▶ **Material to process**
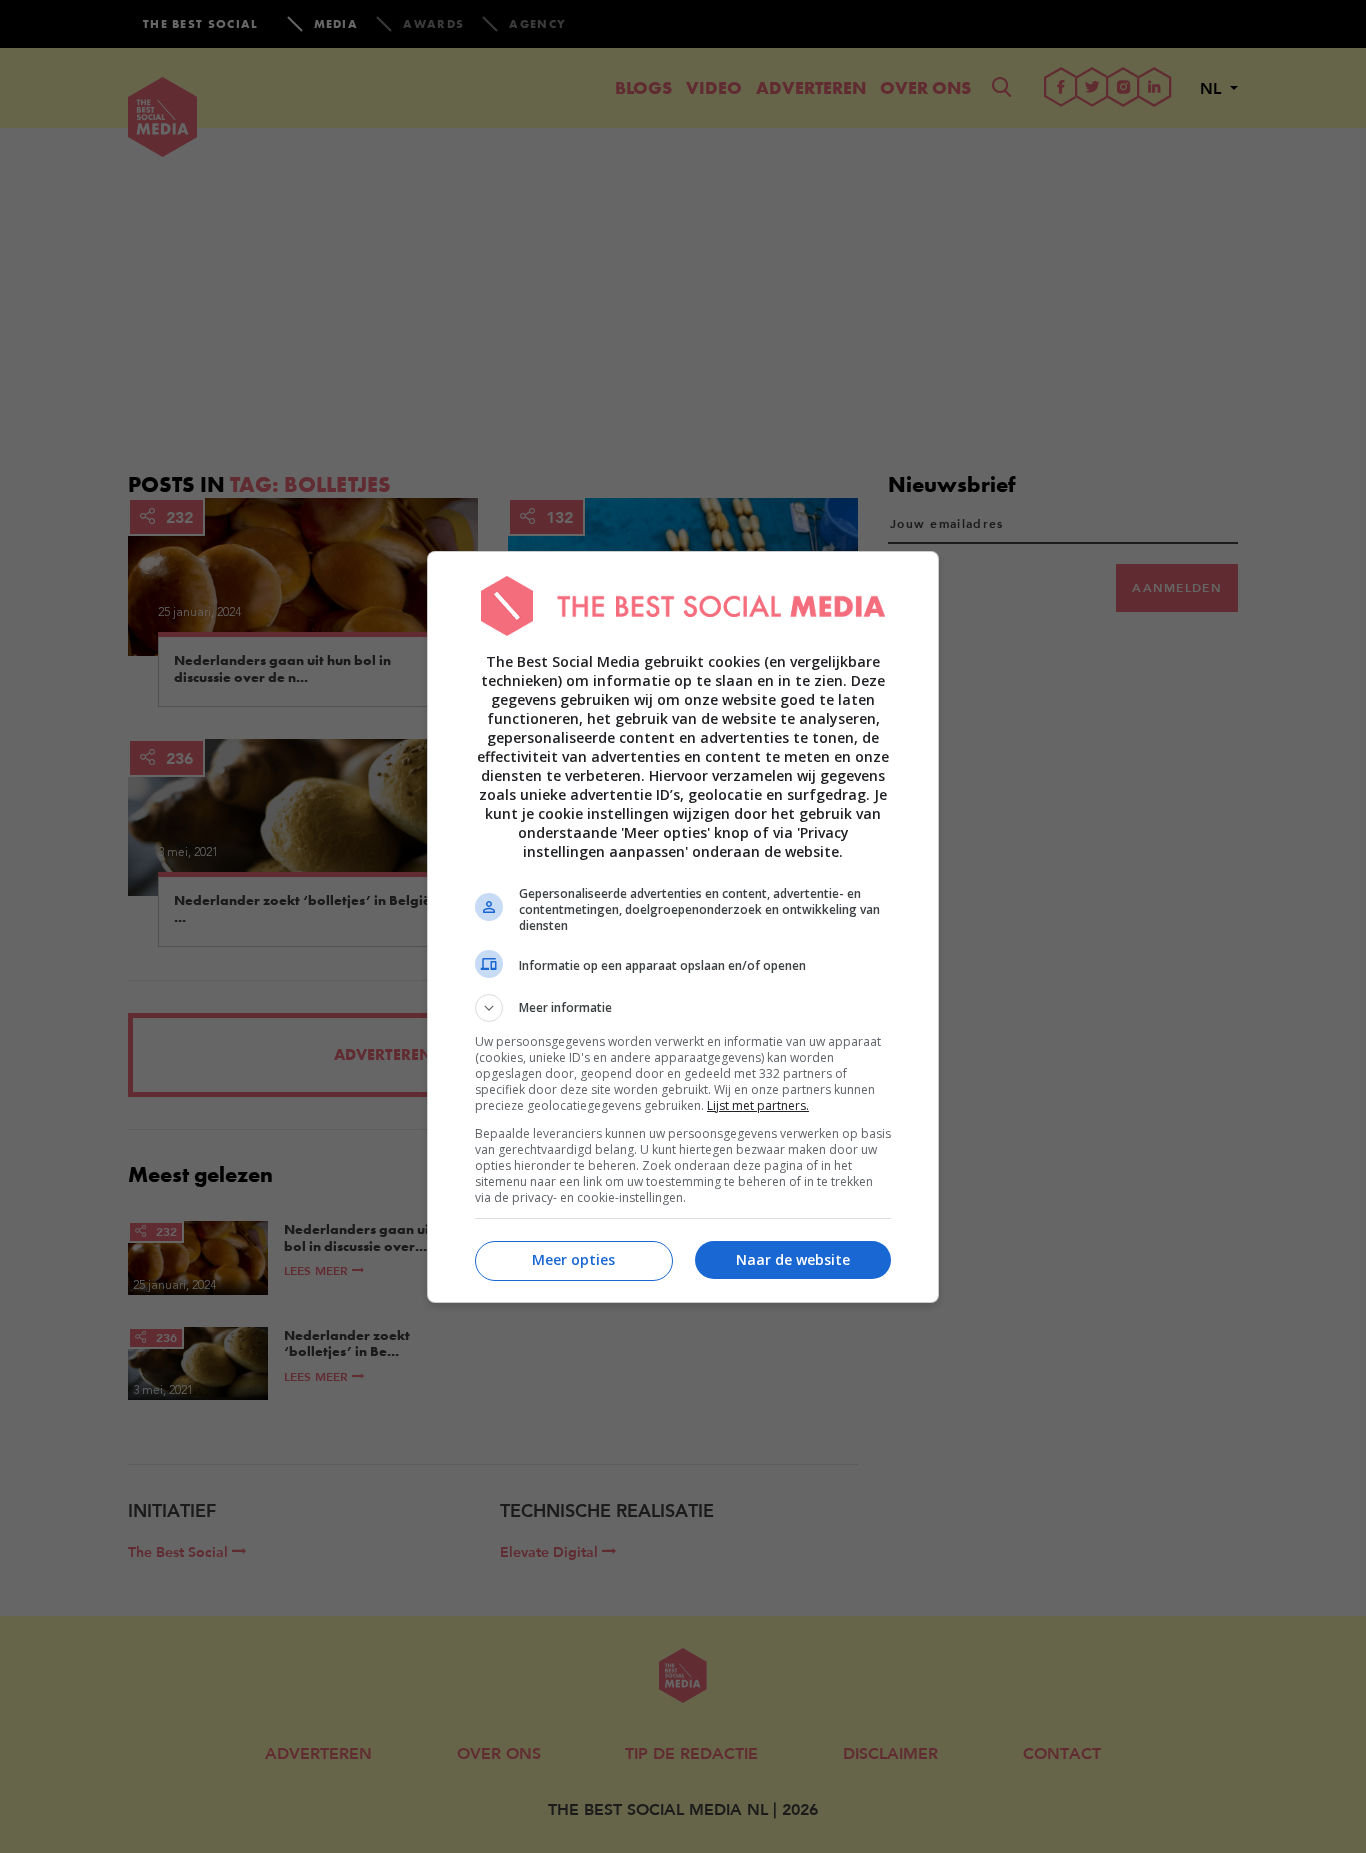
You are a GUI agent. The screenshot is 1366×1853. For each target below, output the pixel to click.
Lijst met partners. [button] (758, 1105)
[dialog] (683, 927)
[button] (683, 1008)
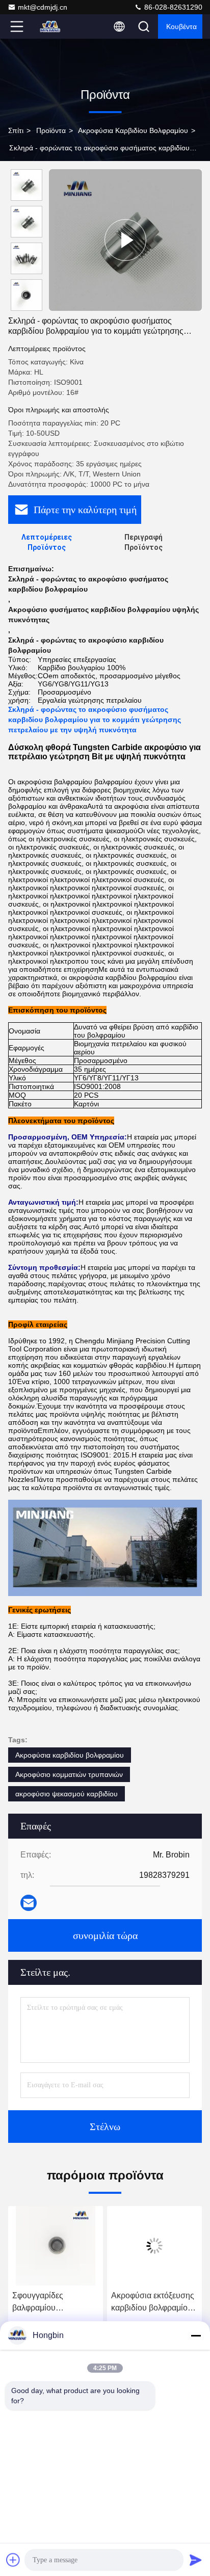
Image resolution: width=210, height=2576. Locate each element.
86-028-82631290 (172, 7)
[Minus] (196, 2335)
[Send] (196, 2559)
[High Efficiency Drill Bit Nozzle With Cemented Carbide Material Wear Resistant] (125, 240)
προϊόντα (51, 130)
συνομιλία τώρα (105, 1935)
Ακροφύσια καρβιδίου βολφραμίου (133, 130)
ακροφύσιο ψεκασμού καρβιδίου (66, 1794)
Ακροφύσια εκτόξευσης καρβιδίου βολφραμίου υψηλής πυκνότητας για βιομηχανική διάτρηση (153, 2302)
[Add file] (13, 2559)
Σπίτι (15, 130)
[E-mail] (28, 1902)
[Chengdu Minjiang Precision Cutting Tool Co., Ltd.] (50, 26)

▶ **Exercise aim**
Exclude the pictures and repeat the entries word for word.

▶ **Solution to this exercise**
You are a GUI agent. The screenshot is 1366×1853. For each target below, output the pixel to click.
Lijst met partners. [button] (758, 1105)
[dialog] (683, 927)
[button] (683, 1008)
Image resolution: width=210, height=2576. Locate each element.
86-028-82631290 (172, 7)
[Minus] (196, 2335)
[Send] (196, 2559)
[High Efficiency Drill Bit Nozzle With Cemented Carbide Material Wear Resistant] (125, 240)
προϊόντα (51, 130)
συνομιλία τώρα (105, 1935)
Ακροφύσια καρβιδίου βολφραμίου (133, 130)
ακροφύσιο ψεκασμού καρβιδίου (66, 1794)
Ακροφύσια εκτόξευσης καρβιδίου βολφραμίου υψηλής πυκνότητας για βιομηχανική διάτρηση (153, 2302)
[Add file] (13, 2559)
Σπίτι (15, 130)
[E-mail] (28, 1902)
[Chengdu Minjiang Precision Cutting Tool Co., Ltd.] (50, 26)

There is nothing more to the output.